(Collected data)

..............................

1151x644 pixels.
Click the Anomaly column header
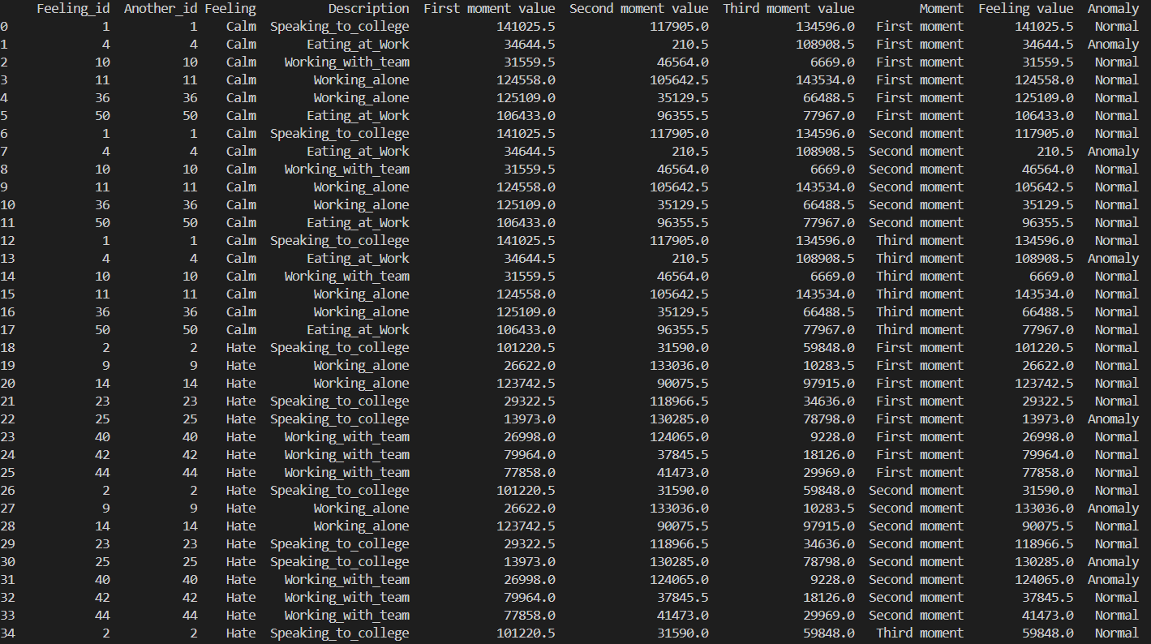point(1113,9)
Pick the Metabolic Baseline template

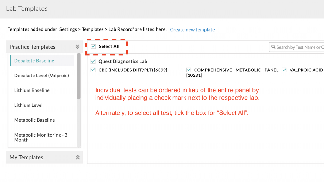[34, 120]
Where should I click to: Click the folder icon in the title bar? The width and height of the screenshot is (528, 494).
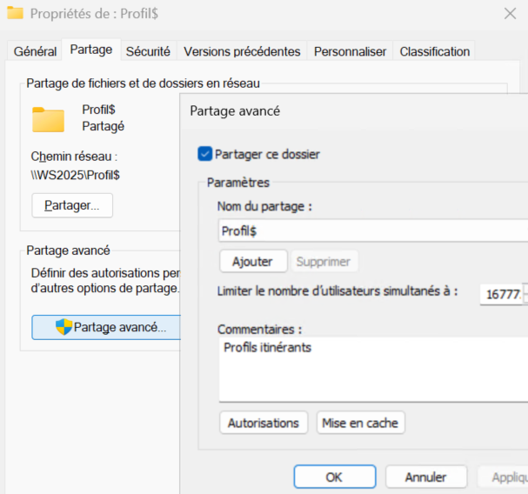click(15, 14)
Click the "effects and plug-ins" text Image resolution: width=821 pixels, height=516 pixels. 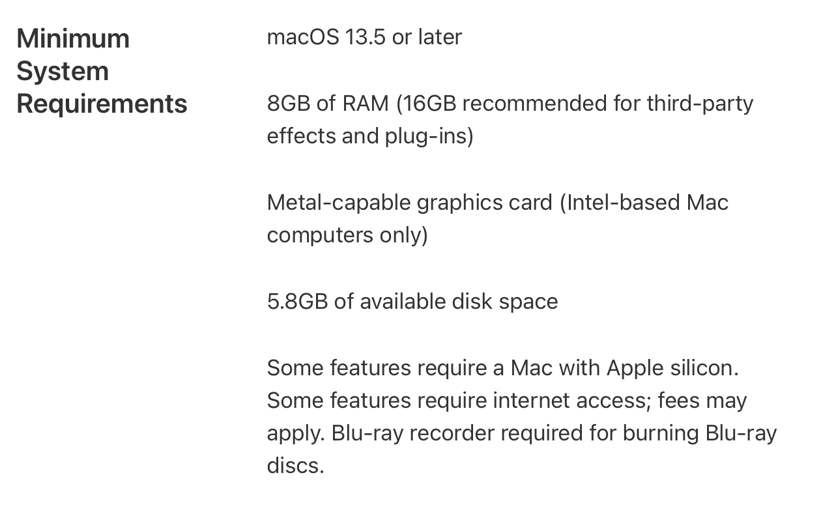(368, 136)

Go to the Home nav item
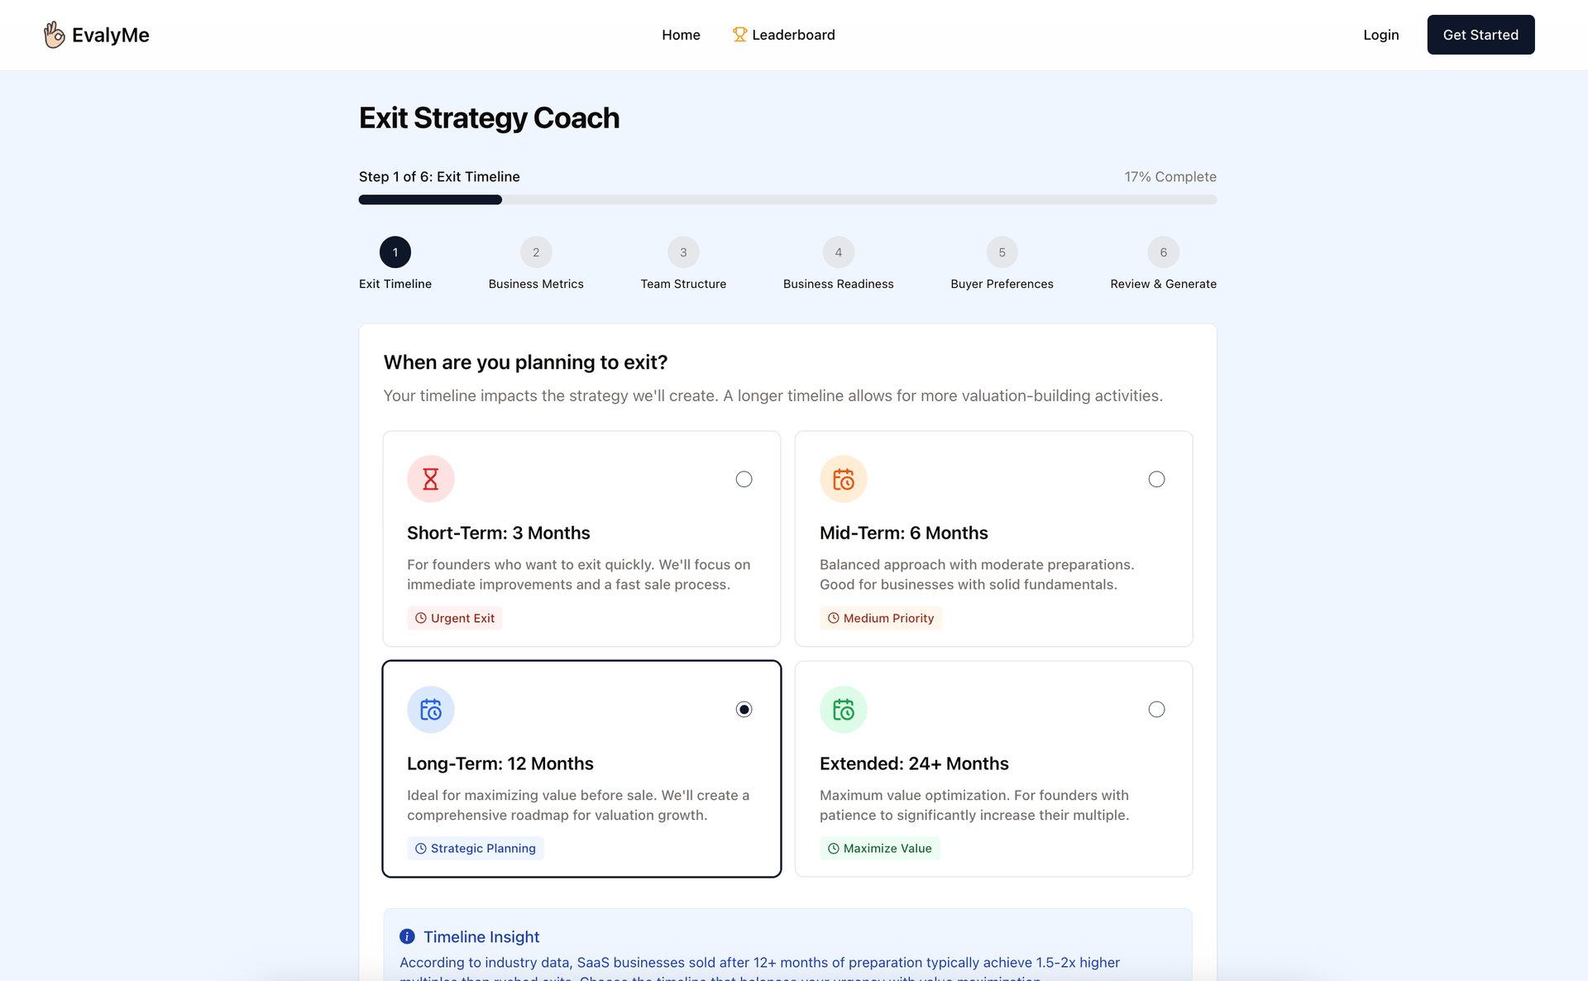click(681, 35)
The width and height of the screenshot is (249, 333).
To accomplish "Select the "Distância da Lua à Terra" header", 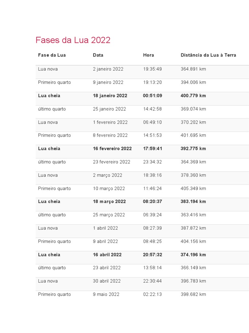I will 208,55.
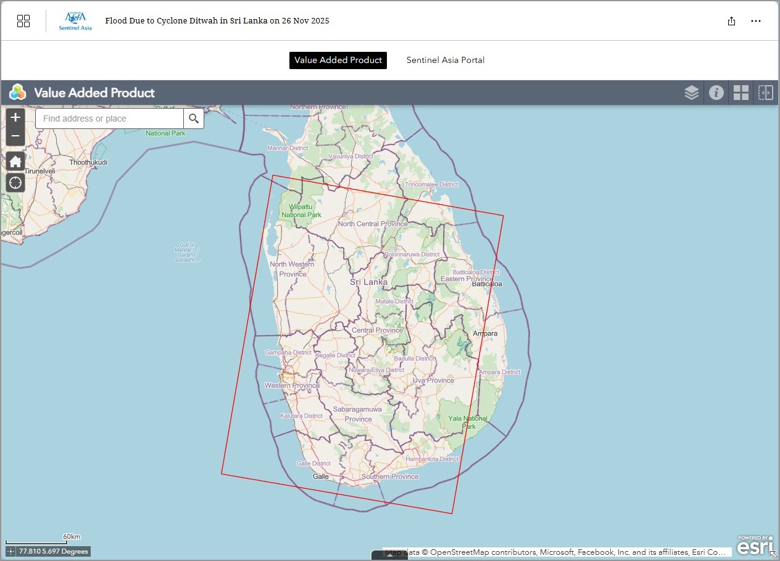780x561 pixels.
Task: Open the Layer List panel
Action: [x=691, y=93]
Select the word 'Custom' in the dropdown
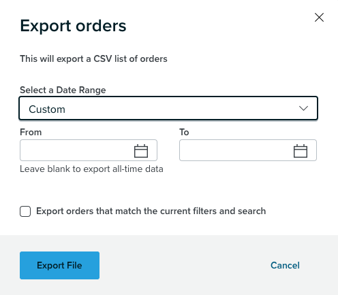Image resolution: width=338 pixels, height=295 pixels. point(47,109)
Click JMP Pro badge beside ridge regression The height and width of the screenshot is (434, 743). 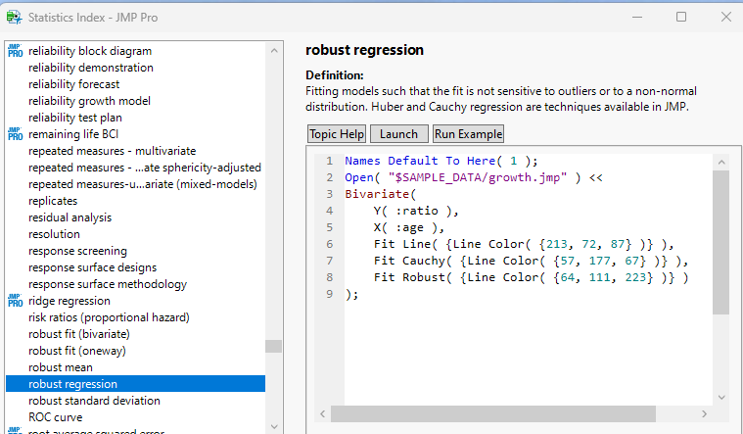pos(15,301)
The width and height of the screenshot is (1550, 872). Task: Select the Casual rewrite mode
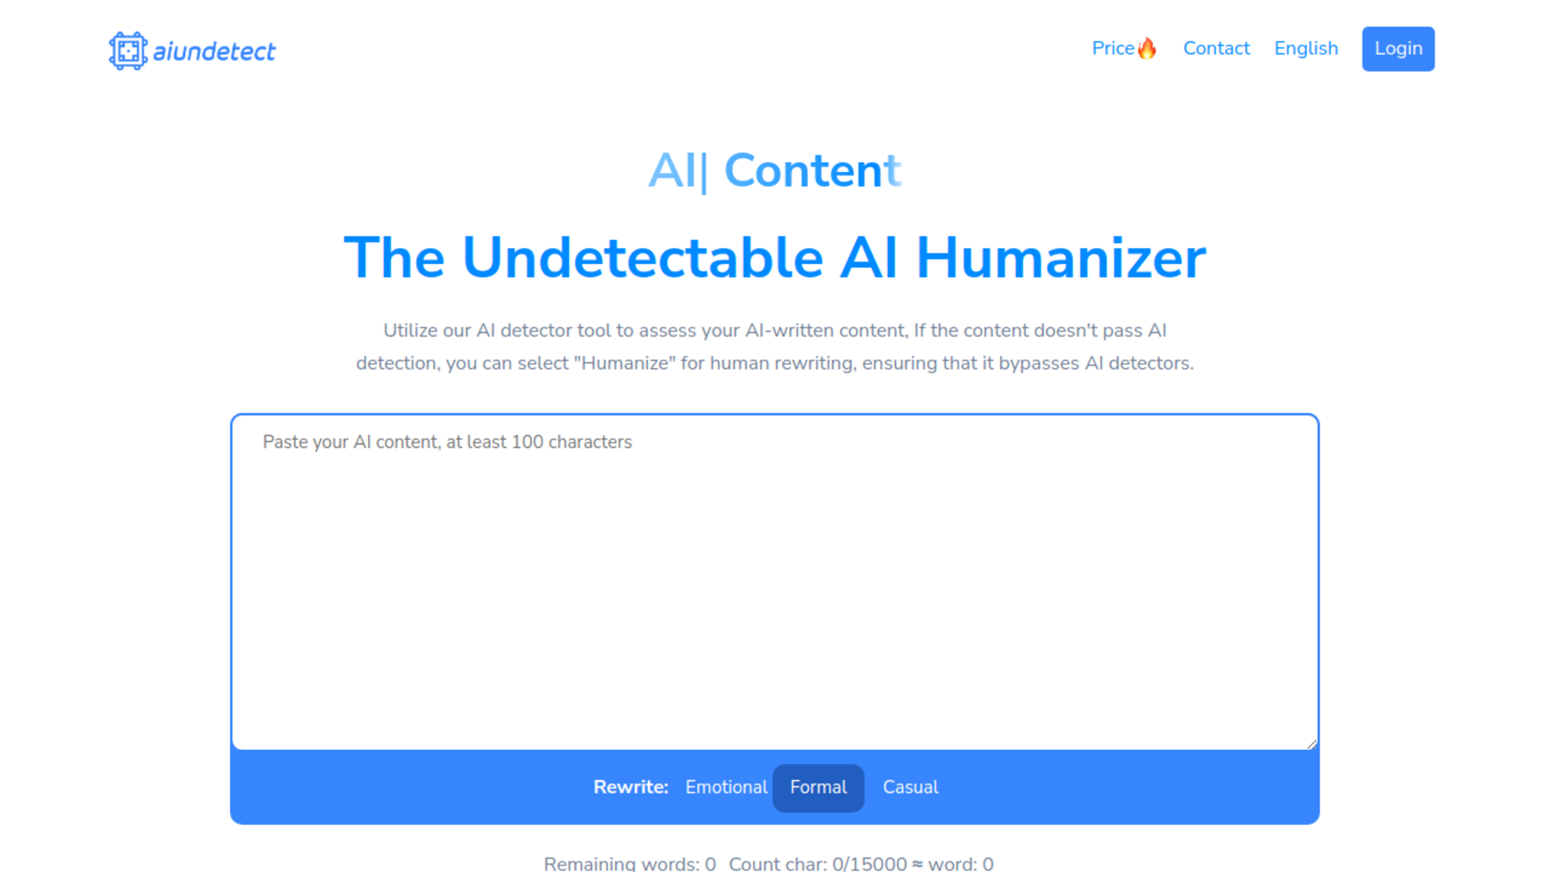(x=910, y=787)
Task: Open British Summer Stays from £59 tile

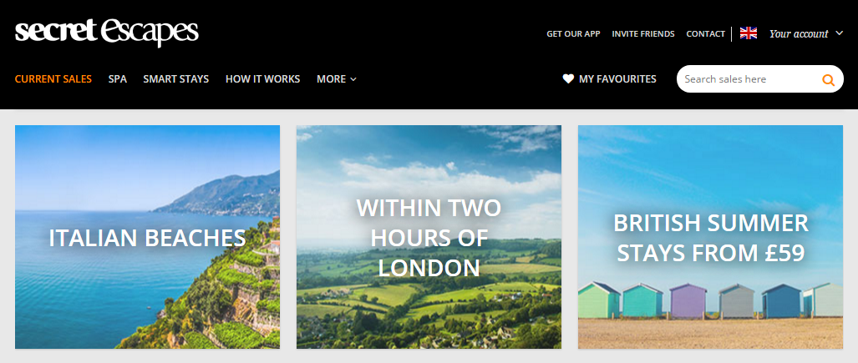Action: [x=710, y=237]
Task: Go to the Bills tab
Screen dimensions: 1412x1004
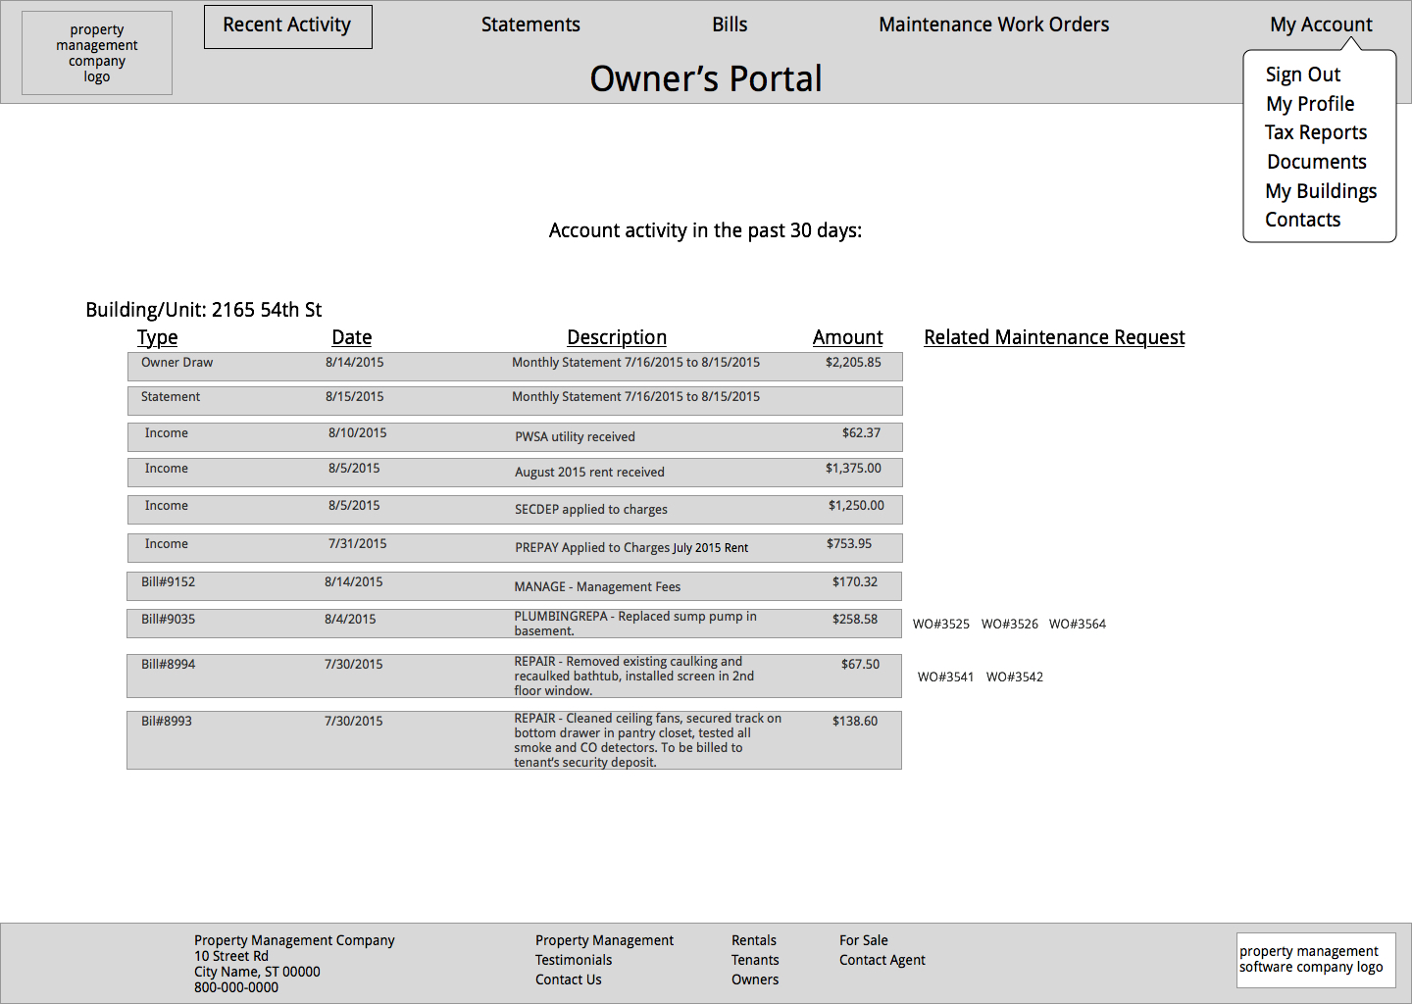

..............................

- Exercise:
In the records above, find the line that contains "The width and height of the screenshot is (1550, 872)." and repeat exactly that line and all lines after it to the end. Do not include pictures.

- Solution to the problem:
The width and height of the screenshot is (1550, 872). Task: Select the Casual rewrite mode
(x=910, y=787)
Task: Open British Summer Stays from £59 tile

Action: [x=710, y=237]
Task: Go to the Bills tab
Screen dimensions: 1412x1004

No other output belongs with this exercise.